— Work request A —
In the jobs report, by how much did the health care sector's employment rise?
— Work request B —
From the jobs report, copy out the passage that begins at the words "Private sector employment" and ends after "and local level.".

— Source document —

***

Private sector employment rose by 83,000 jobs, while government payrolls fell by 10,000 as ongoing job losses at the federal government level (due to DOGE cuts) as well as reduced payrolls in state and local education were partially offset by non-education job gains at the state and local level.
 

Employment in goods-producing industries fell by 13,000 jobs while services employment increased by a moderate 96,000 jobs. More than three quarters of the job gains in services came from the health care sector (+73,000) while retail trade employment rebounded by 16,000 jobs following a loss of 29,000 jobs in the two prior months. The financial sector added 15,000 jobs while leisure and hospitality payrolls only rose 5,000. Professional and business services payrolls fell 14,000 with temporary services down 4,000. Wholesale trade employment lost 8,000 jobs while transportation and warehousing payrolls rose 4,000.

***

— Recorded data —
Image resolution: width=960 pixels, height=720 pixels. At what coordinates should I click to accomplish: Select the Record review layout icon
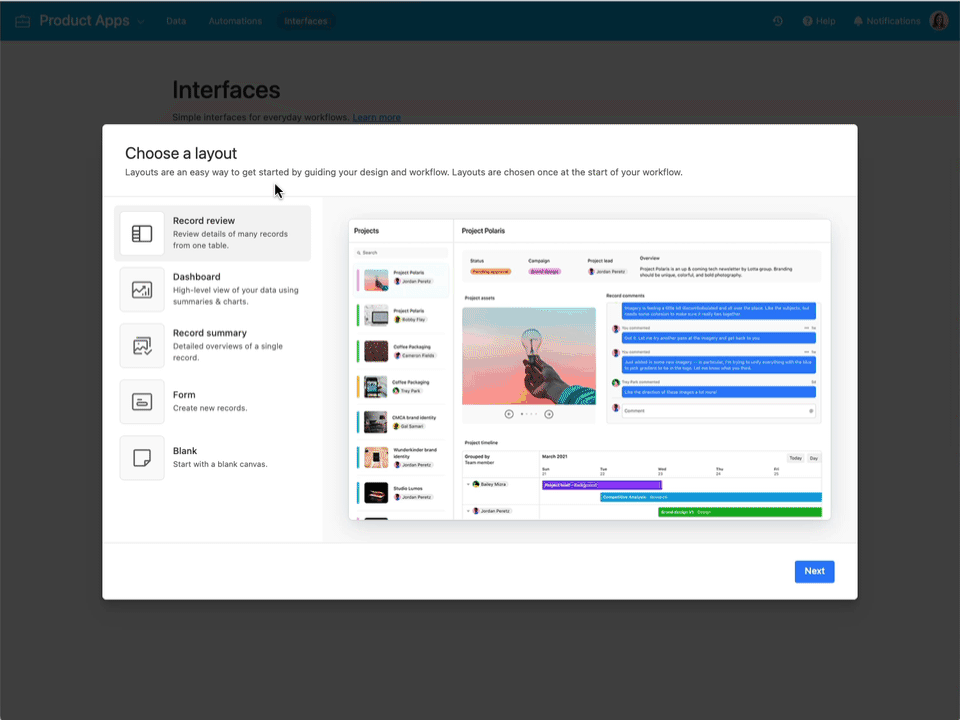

***

— Written response A —
73,000 jobs

— Written response B —
Private sector employment rose by 83,000 jobs, while government payrolls fell by 10,000 as ongoing job losses at the federal government level (due to DOGE cuts) as well as reduced payrolls in state and local education were partially offset by non-education job gains at the state and local level.